On May 26, 2012, at 7:23 PM, Adam Barth <w3c@adambarth.com> wrote:

> On Sat, May 26, 2012 at 10:26 AM, Anant Narayanan <anant@mozilla.com> wrote:
>> On 05/25/2012 11:11 PM, Adam Barth wrote:
>>> On Fri, May 25, 2012 at 7:39 AM, Marcos Caceres<w3c@marcosc.com>  wrote:
>>>> On Sunday, May 13, 2012 at 5:47 PM, Anant Narayanan wrote:
>>>>>>> installs_allowed_from: An array of origins that are allowed to trigger
>>>>>>> installation of this application. This field allows the developer to
>>>>>>> restrict installation of their application to specific sites.

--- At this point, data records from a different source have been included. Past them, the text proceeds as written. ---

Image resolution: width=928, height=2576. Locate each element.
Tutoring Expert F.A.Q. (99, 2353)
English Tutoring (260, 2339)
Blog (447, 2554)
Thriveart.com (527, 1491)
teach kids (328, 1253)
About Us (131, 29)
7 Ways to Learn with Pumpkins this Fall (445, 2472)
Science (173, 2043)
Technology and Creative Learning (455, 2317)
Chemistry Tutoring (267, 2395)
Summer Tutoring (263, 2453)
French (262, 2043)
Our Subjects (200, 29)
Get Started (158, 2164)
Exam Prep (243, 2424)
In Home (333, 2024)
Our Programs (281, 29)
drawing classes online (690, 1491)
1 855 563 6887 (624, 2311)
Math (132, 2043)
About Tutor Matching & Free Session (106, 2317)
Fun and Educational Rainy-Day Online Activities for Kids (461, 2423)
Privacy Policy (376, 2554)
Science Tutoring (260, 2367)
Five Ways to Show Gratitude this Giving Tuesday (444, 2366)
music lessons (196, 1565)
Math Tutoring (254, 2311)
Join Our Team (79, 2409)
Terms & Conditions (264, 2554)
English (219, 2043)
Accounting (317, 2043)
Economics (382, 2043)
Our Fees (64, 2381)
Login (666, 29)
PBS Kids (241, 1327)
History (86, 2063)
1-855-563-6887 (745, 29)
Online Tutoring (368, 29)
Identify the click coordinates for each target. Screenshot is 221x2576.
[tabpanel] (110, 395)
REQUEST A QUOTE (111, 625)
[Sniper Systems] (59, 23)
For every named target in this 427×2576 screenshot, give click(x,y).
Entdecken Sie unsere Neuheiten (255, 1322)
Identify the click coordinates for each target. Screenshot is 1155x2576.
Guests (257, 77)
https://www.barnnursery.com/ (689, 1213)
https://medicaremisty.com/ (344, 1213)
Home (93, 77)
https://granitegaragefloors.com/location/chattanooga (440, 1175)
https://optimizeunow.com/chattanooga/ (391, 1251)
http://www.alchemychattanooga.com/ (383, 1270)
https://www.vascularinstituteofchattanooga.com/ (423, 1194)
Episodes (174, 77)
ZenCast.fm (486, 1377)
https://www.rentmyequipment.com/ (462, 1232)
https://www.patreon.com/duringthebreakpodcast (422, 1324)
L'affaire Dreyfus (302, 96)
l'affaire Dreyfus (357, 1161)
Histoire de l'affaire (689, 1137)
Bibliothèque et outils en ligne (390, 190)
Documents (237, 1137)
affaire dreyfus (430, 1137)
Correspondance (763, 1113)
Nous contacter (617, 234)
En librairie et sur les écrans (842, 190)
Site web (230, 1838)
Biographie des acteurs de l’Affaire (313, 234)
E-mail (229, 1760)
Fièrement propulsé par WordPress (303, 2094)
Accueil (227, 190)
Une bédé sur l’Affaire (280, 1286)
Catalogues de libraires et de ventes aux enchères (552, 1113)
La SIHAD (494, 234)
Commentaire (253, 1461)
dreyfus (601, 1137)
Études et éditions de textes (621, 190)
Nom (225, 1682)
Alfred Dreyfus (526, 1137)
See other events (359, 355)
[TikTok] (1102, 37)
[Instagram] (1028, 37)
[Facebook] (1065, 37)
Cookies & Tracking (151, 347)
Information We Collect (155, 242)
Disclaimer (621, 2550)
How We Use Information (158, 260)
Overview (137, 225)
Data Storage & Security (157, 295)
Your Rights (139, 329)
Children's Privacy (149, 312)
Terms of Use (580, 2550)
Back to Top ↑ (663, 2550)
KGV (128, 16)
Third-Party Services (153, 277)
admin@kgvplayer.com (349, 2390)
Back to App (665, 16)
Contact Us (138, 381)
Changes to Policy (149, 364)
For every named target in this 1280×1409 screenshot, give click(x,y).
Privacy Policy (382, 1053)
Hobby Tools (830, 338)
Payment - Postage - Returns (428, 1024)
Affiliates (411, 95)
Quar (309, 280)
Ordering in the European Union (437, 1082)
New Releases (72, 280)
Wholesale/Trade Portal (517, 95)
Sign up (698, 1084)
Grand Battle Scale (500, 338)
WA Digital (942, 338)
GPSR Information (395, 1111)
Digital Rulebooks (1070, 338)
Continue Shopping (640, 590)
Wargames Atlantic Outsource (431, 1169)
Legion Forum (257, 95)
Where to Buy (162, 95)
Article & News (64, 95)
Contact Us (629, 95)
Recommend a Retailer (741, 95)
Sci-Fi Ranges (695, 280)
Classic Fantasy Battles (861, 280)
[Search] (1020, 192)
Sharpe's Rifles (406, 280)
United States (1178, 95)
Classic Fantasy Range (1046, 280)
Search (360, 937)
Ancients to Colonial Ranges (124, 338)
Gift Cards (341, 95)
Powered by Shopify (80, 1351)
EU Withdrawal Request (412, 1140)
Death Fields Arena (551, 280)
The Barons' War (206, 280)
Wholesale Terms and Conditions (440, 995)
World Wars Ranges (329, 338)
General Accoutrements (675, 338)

If the value
>>>>>>> is omitted, installs are allowed from any site.
>>>>>> 
>>>>>> How are origins parsed?
>>>>> 
>>>>> I'm not sure what the question means, but origins are essentially a
>>>>> combination of [protocol]://[hostname]:[port]. Whenever an install is
>>>>> triggered, the UA must check if the origin of the page triggering the
>>>>> install is present in this array. * is a valid value for
>>>>> installs_allowed_from, in which case the UA may skip this check.
>>>> 
>>>> By parsing I mean which ones win, which ones get discarded, what happens
>>>> to invalid ones, are they resolved already, etc. in the following:
>>>> 
>>>> installs_allowed_from: [ "   http://foo/ ", "bar://", 22,
>>>> "https://foo/bar/#*", "http://foo:80/", "wee!!!", "http://baz/hello there!",
>>>> "http://baz/hello%20there!"]
>>>> 
>>>> And so on. So, all the error handling stuff. Or is a single error fatal?
>>> 
>>> I seem to have missed the context for this thread, but typically
>>> origins are not parsed.  They're compared character-by-character to
>>> see if they're identical.  If you have a URL, you can find its origin
>>> and then serialize it to ASCII or Unicode if you want to compare it
>>> with another origin.
>> 
>> Ah we could certainly do this, but in our current implementation a single
>> error is fatal. I do like the idea of not making sure that the origins are
>> valid, especially for installs_allowed_from.
> 
> As a point of reference, here's what CORS does:
> 
> ---8<---
> If the value of Access-Control-Allow-Origin is not a case-sensitive
> match for the value of the Origin header as defined by its
> specification, return fail and terminate this algorithm.
> --->8---
> 
> http://www.w3.org/TR/cors/#resource-sharing-check-0
> 
> I would encourage you not to allow sloppiness in origins.  That's just
> asking for security problems.
> 

I agree, but at a minimum, define how to deal with white space and escaped character sequences.